Stand: 20.06.2016 14:38 Uhr  | Archiv

Wenn im Live-Video auf Facebook Schüsse fallen

von Nils Kinkel, NDR Info

Nachdem der Hype um das Selfie nachlässt, setzen soziale Netzwerke wie Facebook, Snapchat oder Twitter verstärkt auf die Verbreitung von Videos. Das können schöne Bilder vom Sonnenaufgang oder einer schwimmenden Ente im Park sein, manchmal aber auch ungefilterte Live-Videos von Terror und Verbrechen. Genau das hatten Kritiker bei der Einführung der neuen Funktionen befürchtet.

Ein defektes Mobiltelefon liegt am Boden © picture alliance / dpa
Den Mord am 28 Jahre alten Antonio Perkins erlebten Zuschauer via Live-Video mit. (Symbolbild)

Sechs Schüsse unterbrechen den Auftritt von Antonio Perkins. Er steht unter einem Baum und filmt sich dabei, bis seine Kamera schlagartig auf den Boden fällt. Danach ist nur noch Geschrei zu hören. Der 28-Jährige stirbt. Er war gerade dabei, seinen Freunden die schöne Nachbarschaft mit einem Live-Video zu zeigen, als die Zuschauer auf Facebook plötzlich Zeugen eines Mordes wurden. Die Polizei in Chicago wertet das Videomaterial inzwischen aus.
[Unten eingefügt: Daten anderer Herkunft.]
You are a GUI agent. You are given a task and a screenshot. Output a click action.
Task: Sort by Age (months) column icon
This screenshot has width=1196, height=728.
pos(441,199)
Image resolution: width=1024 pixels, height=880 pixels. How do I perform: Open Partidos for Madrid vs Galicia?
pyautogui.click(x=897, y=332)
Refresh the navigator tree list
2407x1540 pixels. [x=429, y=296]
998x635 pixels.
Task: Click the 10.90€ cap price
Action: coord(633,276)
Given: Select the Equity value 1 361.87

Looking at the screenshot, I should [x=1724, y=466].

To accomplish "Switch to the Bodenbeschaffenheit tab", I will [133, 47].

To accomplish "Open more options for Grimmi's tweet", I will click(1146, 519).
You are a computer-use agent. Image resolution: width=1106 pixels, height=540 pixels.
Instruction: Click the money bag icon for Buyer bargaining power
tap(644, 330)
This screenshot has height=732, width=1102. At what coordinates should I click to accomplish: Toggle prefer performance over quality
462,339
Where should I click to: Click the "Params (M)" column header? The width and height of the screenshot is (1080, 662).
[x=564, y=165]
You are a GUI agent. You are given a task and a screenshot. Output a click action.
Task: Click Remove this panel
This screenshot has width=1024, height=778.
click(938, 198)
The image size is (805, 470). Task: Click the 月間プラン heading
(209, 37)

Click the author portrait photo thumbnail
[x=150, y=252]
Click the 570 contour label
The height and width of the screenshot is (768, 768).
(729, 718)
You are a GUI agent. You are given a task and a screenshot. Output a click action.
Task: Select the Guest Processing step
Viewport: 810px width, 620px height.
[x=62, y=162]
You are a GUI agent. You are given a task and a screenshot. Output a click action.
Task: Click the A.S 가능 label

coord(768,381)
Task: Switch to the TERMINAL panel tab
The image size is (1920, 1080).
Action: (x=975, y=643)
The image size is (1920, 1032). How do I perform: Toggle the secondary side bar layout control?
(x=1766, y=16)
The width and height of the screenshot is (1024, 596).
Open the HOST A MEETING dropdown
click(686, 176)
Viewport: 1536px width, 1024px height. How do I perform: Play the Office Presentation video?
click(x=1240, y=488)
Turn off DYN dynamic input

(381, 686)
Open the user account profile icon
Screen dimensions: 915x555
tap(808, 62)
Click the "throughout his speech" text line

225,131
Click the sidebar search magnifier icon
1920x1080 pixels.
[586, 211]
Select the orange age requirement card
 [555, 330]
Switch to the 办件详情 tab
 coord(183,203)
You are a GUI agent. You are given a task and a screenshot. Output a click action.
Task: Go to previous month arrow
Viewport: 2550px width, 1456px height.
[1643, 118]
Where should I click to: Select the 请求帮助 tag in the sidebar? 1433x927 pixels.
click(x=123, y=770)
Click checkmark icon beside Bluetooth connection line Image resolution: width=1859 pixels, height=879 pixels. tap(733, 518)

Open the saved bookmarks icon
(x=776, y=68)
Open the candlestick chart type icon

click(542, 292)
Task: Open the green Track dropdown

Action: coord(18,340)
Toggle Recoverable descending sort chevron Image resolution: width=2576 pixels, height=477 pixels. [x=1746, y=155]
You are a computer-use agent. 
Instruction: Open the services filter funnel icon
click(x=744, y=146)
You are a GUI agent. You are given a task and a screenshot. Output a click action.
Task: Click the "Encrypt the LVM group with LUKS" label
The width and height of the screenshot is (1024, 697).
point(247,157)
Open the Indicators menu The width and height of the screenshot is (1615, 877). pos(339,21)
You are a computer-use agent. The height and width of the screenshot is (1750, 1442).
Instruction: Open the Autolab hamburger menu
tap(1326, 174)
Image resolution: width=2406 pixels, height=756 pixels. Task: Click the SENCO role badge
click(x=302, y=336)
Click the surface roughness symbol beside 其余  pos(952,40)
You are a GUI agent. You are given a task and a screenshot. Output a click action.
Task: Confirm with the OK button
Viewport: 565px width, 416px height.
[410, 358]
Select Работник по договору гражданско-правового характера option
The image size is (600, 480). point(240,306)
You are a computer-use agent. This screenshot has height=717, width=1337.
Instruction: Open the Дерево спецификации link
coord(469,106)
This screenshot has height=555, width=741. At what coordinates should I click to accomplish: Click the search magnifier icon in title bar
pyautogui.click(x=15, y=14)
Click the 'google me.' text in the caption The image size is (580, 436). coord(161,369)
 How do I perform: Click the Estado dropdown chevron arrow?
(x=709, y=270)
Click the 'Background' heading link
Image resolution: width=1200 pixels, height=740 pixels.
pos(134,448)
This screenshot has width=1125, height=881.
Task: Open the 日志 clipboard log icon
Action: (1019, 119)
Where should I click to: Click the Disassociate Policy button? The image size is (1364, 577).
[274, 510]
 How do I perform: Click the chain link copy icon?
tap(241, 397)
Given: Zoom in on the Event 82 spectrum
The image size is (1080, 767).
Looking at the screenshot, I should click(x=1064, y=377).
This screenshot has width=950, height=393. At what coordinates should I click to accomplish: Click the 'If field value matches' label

Attentäter nutzt Facebook während der Tat

Zwei Tage vorher streamt ein IS-Anhänger live aus dem Wohnzimmer einer Familie in einem Vorort von Paris und zeigt ein dreijähriges Kind. Die Eltern hatte der Attentäter gerade ermordet. Nachträglich kann Facebook die Videos zwar löschen, die Liveübertragung ist in beiden Fällen aber nicht rechtzeitig zu stoppen. Genauso wenig wie seinerzeit beim Mord auf den Kennedy-Attentäter Lee Harvey Oswald, als dessen Festnahme von Fernsehkameras live begleitet wurde. Der Unterschied: Facebook hat potenziell über eine Milliarde Sender und jeder Nutzer führt dabei Regie.

Ist Filter-Software die Lösung?

Eine Software, die das Problem lösen könnte, ist wohl kaum zu programmieren. Das zeigt bereits der Versuch, die Verbreitung von Videos mit Enthauptungen und Folter zu verhindern. Dies ist mit einer Bilderkennung theoretisch möglich, die auch beim Kampf gegen Kinderpornografie eingesetzt wird. Allerdings streiten die Konzerne darüber, ob sie diese Technik im Fall von Extremismus überhaupt einsetzen.